- [Extrait]:
Green IT : Le PUE v2, un indicateur plus précis pour mesurer l'efficacité des datacenters
La première mouture de l'indicateur PUE laissait beaucoup de marge de mesure aux exploitants de datacenters et aux constructeurs informatiques, ouvrant ainsi la porte à des comparaisons fantaisistes. Avec le PUE v2, le Green Grid et la DataCenter Efficiency Task Force espèrent limiter les abus et fournir un outil plus précis pour la mesure et la comparaison de l'efficacité énergétique des datacenters.
La mesure de l'efficacité énergétique des centres de données a largement bénéficié de l’apparition du PUE, qui a fourni une norme commune pour la comparaison et l'amélioration de la consommation électrique. Mais l’indicateur de PUE laisse beaucoup de place à l'interprétation, ce qui permet à certaines organisations ou constructeurs de biaiser les résultats pour les rendre plus favorables qu’ils ne le sont réellement.
C’est pour lutter contre ces dérives que le Green Grid a créé le standard PUE v2. LeMagIT revient sur les faiblesses du PUE et explique comment la mesure PUE v2 peut venir à bout de ces limitations.
À l’origine, le PUE a été conçu pour tenter d’évaluer et de mesurer la performance énergétique des centres de données. Mais la mesure du PUE s’est rapidement transformée en un "sport extrême", de nombreux fournisseurs et entreprises publiant des résultats que personne ne croyait vraiment. Pire, il était souvent impossible d’obtenir des détails sur la façon dont les calculs avaient été réalisés ou les mesures effectuées, de telle sorte que l’on ne savait pas vraiment ce que voulaient dire les chiffres. Le problème est que le PUE est un nombre très facile à manipuler.

- [Tâches]:
a - Recopiez fidèlement le passage de l'article sur le PUE qui va de "La mesure de" à "de ces limitations.".
b - Écrivez la suite de l'article sur le PUE v2 en reprenant après sa dernière phrase.

- [Données enregistrées]:
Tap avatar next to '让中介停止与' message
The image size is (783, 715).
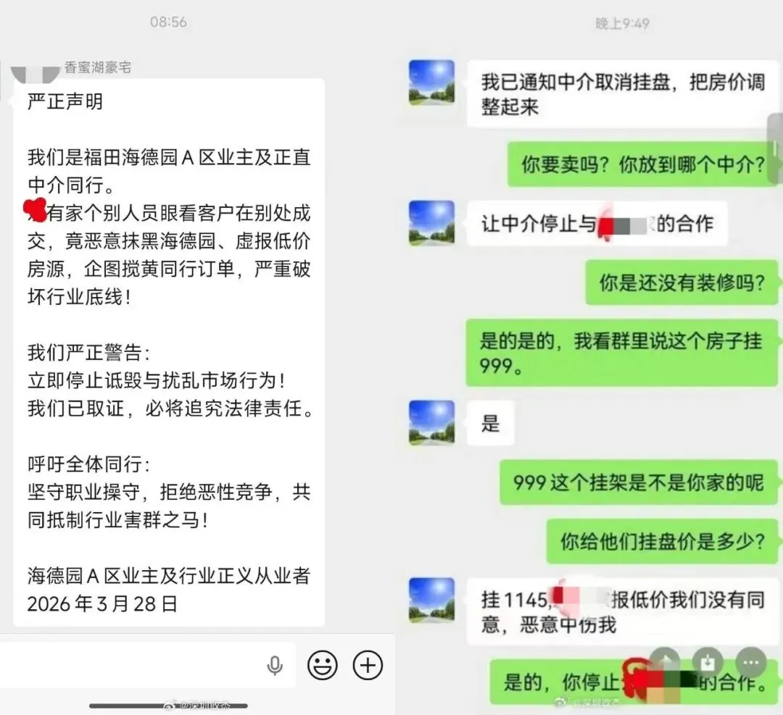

- [Réponses]:
a -
La mesure de l'efficacité énergétique des centres de données a largement bénéficié de l’apparition du PUE, qui a fourni une norme commune pour la comparaison et l'amélioration de la consommation électrique. Mais l’indicateur de PUE laisse beaucoup de place à l'interprétation, ce qui permet à certaines organisations ou constructeurs de biaiser les résultats pour les rendre plus favorables qu’ils ne le sont réellement.
C’est pour lutter contre ces dérives que le Green Grid a créé le standard PUE v2. LeMagIT revient sur les faiblesses du PUE et explique comment la mesure PUE v2 peut venir à bout de ces limitations.

b -
Le 29 octobre 2009, le Green Grid a publié la version 2.1 de son livre blanc sur le PUE, un document auquel nombre d’utilisateurs se réfèrent sous le terme « PUE v2 ». L’objectif du Green Grid était alors de fournir un moyen plus précis de rapporter un PUE, mais le succès n’a guère été au rendez-vous. Le 17 mai 2011, toutefois, le Data Center Efficiency Task Force (DCETF) a publié un document qui précise les moyens recommandés pour mesurer et rapporter une mesure globale de PUE.
Les failles du PUE
Comme chacun le sait, la définition du PUE est ridiculement simple. Cet indicateur est en effet obtenu en divisant la quantité totale d’énergie qui entre dans le datacenter par la puissance réellement utilisée par les équipements informatiques.
En théorie, un PUE de 1.0 est un idéal : il indique en effet que toute la puissance entrante va à l'équipement informatique (bref qu’il n’y a pas de déperdition, pas de pertes liées au refroidissement, à la protection électrique, à la conversion de tension…). Autant dire que l’obtention d’un tel résultat est techniquement impossible. La plupart des datacenters existants ont sans doute des niveaux de PUE compris entre 2,5 et 3,5, ce qui n’a pas empêché certains de revendiquer des ratios de PUE de l’ordre de 1,1 pour leurs nouveaux datacenters en conteneurs ou pour leurs centres de données de nouvelle génération. Un chiffre qui paraît surprenant.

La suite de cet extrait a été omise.